Review: The Wizard of Oz, Palladium

“And my head I’d be scratchin’ while my thoughts were busy hatchin’

I could have quite happily given The Wizard of Oz a miss, it wasn’t ever really on my list of shows to see but the combined news of a visit from a family member who wanted to see it and Hannah Waddingham’s imminent departure from the ensemble meant that I found myself there on a Saturday evening… There’s something a little odd about its choice as Andrew Lloyd-Webber’s third reality casting show, Over the Rainbow, as the show is not really a fully-fledged musical, no matter how famous some of the songs but he persevered nonetheless. What is even odder is his assembly of a strong musical theatre cast around the eventual winner, Danielle Hope, given the paucity of many of the roles around Dorothy.

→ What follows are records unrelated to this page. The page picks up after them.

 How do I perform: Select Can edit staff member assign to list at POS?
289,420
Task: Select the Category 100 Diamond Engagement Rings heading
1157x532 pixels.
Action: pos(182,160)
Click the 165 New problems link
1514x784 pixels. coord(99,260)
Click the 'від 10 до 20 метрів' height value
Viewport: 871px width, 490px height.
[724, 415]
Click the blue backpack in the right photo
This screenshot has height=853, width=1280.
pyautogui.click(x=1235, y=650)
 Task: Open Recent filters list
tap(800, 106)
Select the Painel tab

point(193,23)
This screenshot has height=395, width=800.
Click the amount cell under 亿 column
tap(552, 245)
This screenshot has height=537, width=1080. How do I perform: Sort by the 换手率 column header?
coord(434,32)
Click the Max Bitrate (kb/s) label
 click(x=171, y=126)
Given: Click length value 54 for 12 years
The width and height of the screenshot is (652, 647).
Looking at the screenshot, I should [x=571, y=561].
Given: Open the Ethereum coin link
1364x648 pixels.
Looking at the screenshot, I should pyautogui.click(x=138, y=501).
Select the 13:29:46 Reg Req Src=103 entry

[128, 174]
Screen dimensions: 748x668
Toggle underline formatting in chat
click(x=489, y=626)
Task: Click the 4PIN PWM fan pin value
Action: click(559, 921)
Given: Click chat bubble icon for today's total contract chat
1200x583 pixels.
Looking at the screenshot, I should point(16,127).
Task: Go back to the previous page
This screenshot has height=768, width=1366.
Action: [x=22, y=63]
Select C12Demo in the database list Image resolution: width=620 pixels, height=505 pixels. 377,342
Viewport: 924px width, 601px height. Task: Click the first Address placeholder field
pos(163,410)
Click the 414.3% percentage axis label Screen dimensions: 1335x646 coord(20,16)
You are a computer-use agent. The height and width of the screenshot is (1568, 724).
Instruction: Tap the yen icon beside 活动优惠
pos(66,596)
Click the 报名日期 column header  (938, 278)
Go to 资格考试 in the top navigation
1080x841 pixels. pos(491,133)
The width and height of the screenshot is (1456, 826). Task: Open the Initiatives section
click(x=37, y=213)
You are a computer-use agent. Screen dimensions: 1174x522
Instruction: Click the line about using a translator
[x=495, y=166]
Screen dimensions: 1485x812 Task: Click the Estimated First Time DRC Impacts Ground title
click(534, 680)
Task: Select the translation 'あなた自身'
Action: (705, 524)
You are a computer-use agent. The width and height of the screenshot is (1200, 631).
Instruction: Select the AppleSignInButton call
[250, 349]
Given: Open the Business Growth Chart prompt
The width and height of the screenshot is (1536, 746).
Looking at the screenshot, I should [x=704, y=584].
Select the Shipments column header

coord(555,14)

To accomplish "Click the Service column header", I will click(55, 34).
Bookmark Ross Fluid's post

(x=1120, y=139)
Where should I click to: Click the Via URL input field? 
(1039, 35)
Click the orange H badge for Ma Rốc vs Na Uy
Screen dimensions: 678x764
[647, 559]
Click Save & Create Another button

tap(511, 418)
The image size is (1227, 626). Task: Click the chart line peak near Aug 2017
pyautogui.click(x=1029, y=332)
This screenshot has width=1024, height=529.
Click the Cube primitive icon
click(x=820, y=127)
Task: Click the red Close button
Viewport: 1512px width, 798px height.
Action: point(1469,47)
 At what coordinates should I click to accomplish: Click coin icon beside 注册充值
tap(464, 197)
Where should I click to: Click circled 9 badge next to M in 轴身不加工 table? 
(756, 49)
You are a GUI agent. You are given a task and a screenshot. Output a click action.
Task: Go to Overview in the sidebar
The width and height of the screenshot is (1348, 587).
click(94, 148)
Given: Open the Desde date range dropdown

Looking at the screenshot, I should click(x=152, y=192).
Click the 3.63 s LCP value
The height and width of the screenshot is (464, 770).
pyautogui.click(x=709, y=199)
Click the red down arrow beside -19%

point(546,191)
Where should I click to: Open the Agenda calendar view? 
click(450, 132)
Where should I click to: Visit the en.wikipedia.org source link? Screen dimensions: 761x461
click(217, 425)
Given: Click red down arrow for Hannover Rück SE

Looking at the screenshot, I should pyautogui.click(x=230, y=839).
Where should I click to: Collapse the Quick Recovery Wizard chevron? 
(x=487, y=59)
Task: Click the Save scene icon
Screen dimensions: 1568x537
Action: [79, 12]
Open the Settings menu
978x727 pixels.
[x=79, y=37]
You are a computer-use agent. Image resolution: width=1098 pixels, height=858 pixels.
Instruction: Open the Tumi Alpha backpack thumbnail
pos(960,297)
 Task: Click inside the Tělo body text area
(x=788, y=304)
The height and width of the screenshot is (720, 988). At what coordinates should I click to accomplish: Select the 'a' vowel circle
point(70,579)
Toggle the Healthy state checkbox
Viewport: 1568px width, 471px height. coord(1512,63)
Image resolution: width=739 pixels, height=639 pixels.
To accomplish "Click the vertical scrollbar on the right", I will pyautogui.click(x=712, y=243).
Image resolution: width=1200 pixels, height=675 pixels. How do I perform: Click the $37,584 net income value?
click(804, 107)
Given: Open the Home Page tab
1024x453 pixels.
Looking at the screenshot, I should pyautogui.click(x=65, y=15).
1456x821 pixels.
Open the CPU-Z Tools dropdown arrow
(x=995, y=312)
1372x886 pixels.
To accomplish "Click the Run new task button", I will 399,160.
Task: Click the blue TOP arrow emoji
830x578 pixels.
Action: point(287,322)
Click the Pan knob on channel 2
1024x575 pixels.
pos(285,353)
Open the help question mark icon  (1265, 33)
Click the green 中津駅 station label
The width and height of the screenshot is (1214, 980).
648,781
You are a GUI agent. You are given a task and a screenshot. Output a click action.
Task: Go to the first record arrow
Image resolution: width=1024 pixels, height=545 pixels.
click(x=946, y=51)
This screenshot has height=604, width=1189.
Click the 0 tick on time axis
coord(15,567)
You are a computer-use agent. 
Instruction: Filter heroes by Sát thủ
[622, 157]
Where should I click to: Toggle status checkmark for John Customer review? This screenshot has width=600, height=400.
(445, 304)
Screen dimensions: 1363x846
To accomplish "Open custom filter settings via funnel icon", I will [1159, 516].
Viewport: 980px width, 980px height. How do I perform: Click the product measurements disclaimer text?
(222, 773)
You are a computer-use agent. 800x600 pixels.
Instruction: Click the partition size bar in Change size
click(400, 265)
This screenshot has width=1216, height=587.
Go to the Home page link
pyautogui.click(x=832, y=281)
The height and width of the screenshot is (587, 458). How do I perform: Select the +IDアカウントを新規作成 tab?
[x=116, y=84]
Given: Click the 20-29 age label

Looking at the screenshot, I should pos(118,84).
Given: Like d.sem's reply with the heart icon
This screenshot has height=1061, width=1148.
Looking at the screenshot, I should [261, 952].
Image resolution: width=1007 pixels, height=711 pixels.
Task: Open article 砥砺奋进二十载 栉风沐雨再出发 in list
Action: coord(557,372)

Lloyd-Webber’s way around this has been to write new songs, with long-standing lyricist Tim Rice, to beef up the roles of characters like the Wizard and the Wicked Witch of the West and justify the casting of Michael Crawford and Hannah Waddingham respectively. But despite looking a picture with some tricksy staging and wirework, the end result is curiously banal, exceedingly bland and one which rarely excited me. The focus is so much on the stagecraft that the heart of the story is rarely engaged: Hope’s Dorothy is sweet but rarely interesting, there’s little of the ‘star quality’ evident this evening but then the role is not one that really encourages it; Michael Crawford made very little impact either as the Wizard or the cameos as Ozians and so it went, emotion taking second-place to spectacle.

At times the spectacle is grand: the projection work to simulate the cyclone is great, the sets of Oz shining and Waddingham’s flying as the wicked witch is huge fun, her main song is the only one of the newbies that really merits its place, and those that like animals are bound to fall for the charms of whichever dog is playing Toto. David Ganly’s Lion is warmly appealing and totally out which was a pleasant surprise but Paul Keating’s Scarecrow and Edward Baker-Duly’s Tin Man didn’t manage to quite transcend the production to produce similarly striking interpretations.

Part of the problem I think is that the film casts an extremely long shadow over any production of this story which in turn has perhaps encouraged the creative team to be a little bit free in their interpretation here. Forcing it into becoming a piece of grand musical theatre spectacle though has sucked some of the life out of the story itself, this makes for a rather soulless evening in the vast wide space of the Palladium.